Recomposition modeste, mais obstinée, sans pathos, qui détaille, qui décrit, qui s'interroge, qui ne peut, car il n'y en a pas, fournir de réponse, mais qui informe. C'est une narration qui nous prend à témoin. Voici comment cela s'est passé, ce que j'en ai su, ce que je n'en ai pas su, nous dit-elle, et au fond, si je vous en parle, c'est qu'il faut bien se résoudre un jour, si l'on veut continuer, à tourner la page, terrible cruauté du vivant. Et donc, avant de la tourner, s'assurer que l'on a tout dit.

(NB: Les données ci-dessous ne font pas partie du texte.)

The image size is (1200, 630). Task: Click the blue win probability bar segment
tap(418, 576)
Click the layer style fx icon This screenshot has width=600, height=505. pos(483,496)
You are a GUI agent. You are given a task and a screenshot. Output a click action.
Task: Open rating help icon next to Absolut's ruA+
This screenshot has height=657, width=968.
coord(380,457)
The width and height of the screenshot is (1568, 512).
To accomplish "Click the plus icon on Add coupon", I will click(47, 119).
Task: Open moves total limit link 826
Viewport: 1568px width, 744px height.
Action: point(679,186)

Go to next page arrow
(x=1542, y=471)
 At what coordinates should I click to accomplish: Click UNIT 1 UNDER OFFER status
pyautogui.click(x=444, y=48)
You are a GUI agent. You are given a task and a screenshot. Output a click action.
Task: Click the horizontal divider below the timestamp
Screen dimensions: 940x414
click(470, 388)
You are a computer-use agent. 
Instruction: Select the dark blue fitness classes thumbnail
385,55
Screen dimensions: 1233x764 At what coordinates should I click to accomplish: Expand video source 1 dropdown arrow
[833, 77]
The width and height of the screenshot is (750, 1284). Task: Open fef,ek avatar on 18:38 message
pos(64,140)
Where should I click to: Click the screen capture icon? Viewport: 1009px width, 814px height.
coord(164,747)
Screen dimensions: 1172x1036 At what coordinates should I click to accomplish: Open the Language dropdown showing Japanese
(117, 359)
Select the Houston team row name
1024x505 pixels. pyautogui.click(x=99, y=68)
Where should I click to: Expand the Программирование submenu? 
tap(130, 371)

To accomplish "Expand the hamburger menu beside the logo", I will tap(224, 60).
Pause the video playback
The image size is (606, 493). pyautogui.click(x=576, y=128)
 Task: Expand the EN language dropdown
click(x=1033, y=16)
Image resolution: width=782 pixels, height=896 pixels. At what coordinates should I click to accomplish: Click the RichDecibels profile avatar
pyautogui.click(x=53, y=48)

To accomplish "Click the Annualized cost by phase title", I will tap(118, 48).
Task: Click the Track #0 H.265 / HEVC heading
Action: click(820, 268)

Rien de tel, chez Da Empoli. Rien de tel et peu de sincère. L'auteur a visé haut mais l'ampleur de l'ambition est à la merci de la réalité des moyens. Ils ne sont pas là. Le sujet était pour Emmanuel Carrère. Il suffit pour s'en convaincre d'avoir lu son Limonov. Le récit ne décolle pas. La visée géopolitique prête ici ou là le flanc à la grandiloquence, rien de clairement dessiné ne sort d'allusions - dont on se demande si elles sont fascinées ou ironiques - à la profondeur des vues poutiniennes, aucun élément précis ne donne du contenu à la montée en puissance du conseiller-narrateur central avec qui on navigue dans l'affirmatif sans preuve tandis qu'il se prête des qualités d'analyse sans égales, capable qu'il est de tout comprendre et de tout expliquer, sans qu'au fond nous pénétrions en quelque façon l'essence des sujets traités. Accréditant (ou le prétendant ?) le discours, on voit passer des noms qui ont fait la Une des journaux, Mikaïl Khodorkovski, Boris Berezovsky, Limonov (justement), Alexandre Zaldostanov (le chef des Loups de la nuit, biker ici mythifié dans une veine très journalistique) qui interviennent pour des échanges qu'on sous-entend profonds et qui ne sont qu'assez ennuyeux. Et puis, en rebondissements épisodiques, une soi-disant extraordinaire histoire d'amour articulée sur la figure stéréotypée d'une Ksenia affadissant tous les qualificatifs dans une hypertrophie de roman-photo. Il est bien possible que la réalité dépasse la fiction, mais la fiction ici n'a pas d'épaisseur. Le roman frôle nous dit-on l'enquête, et Vadim Baranov serait suffisamment Vladislav Sourkov, grand stratège répértorié de Vladimir Poutine, pour que l'affaire soit à prendre au sérieux et la narration pleine d'enseignements décisifs sur le dessous de maintes cartes. Mais le dispositif ne fonctionne pas. La cible est ratée. Reste un objet littérairement un peu filandreux auquel on préfèrera dans une perspective informative une bonne analyse spécialisée.